S’ajoute à cela une lourdeur administrative décourageante. Obtenir un permis de construire ou valider un plan peut prendre des mois. Le manque de clarté juridique, notamment autour de la VEFA (vente en l’état futur d’achèvement) ou de la fiscalité sur les résidences touristiques, accentue la frilosité des investisseurs. « La complexité des règles dissuade les petits promoteurs et refroidit les institutionnels », explique-t-il.
Cette paralysie se répercute sur toute la chaîne : agences immobilières fermées, notaires désœuvrés, projets gelés. Et pour les ménages, c’est une double peine : difficile d’acheter, et toujours plus cher de louer.
Dix propositions pour une relance en profondeur
Face à cette situation, Librahimi ne se contente pas du constat. Il propose un plan de relance en dix points, avec pour piliers :
- La création d’un guichet unique digitalisé pour fluidifier les démarches administratives.
- L’instauration d’un contrat-type encadré pour la VEFA, avec garantie d’achèvement.
- La stabilisation des PLU (plans d’aménagement) pour donner de la visibilité aux promoteurs.
- La mise en place d’un observatoire national des prix, garant d’une meilleure transparence.
- Et la mise en œuvre d’un crédit immobilier encadré par l’État, ciblé sur les classes moyennes.

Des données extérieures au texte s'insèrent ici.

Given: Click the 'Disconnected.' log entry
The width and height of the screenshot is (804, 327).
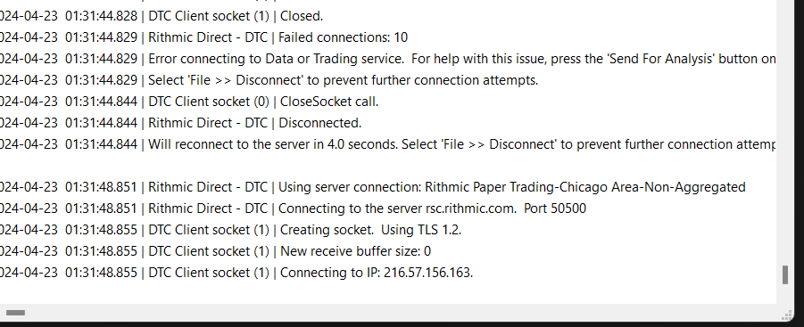Looking at the screenshot, I should pos(181,123).
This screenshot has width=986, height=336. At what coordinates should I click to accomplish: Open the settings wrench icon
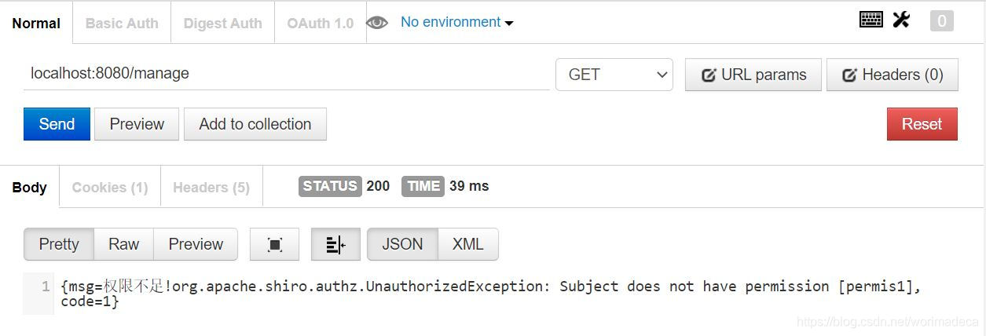901,20
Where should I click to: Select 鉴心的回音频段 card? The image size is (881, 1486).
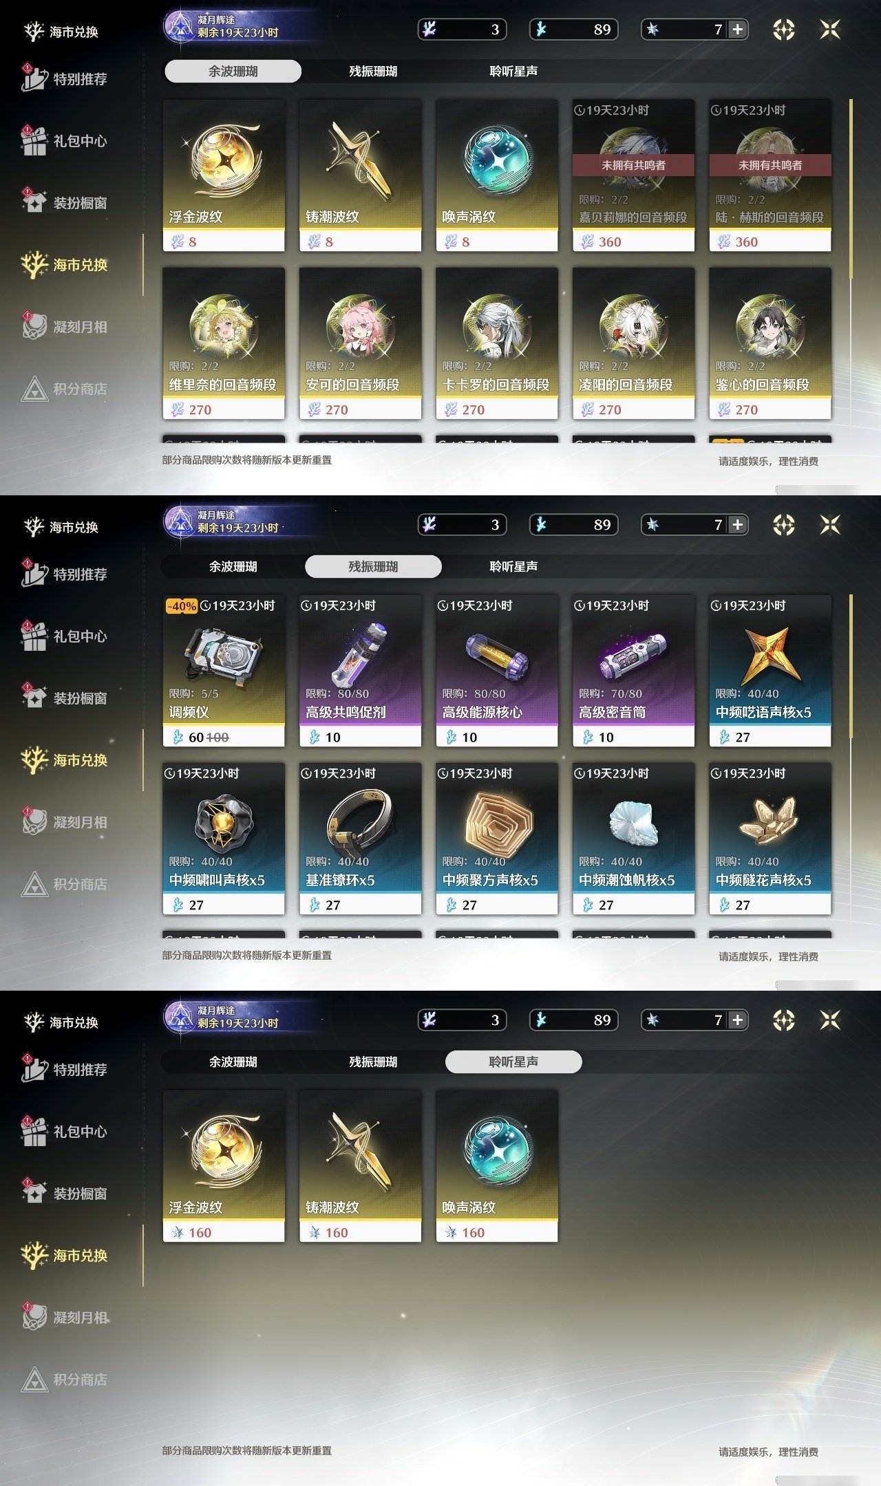[x=770, y=343]
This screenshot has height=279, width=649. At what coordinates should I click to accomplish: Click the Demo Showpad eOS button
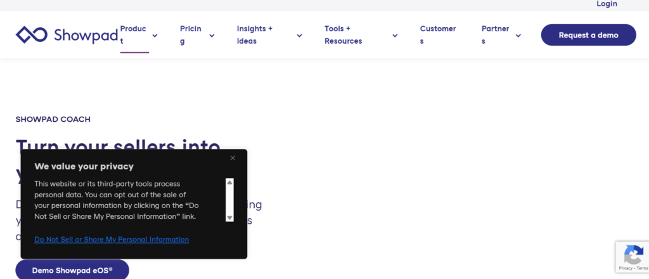click(x=72, y=270)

Librahimi appelle à refonder le secteur immobilier en s’appuyant sur trois axes clés : simplifier l’administration, adapter la réglementation et produire des logements là où se trouve la demande réelle.
Faute de réforme ambitieuse, le marché risque de rester enlisé, au détriment des familles, des investisseurs et de toute une filière économique en quête de relance.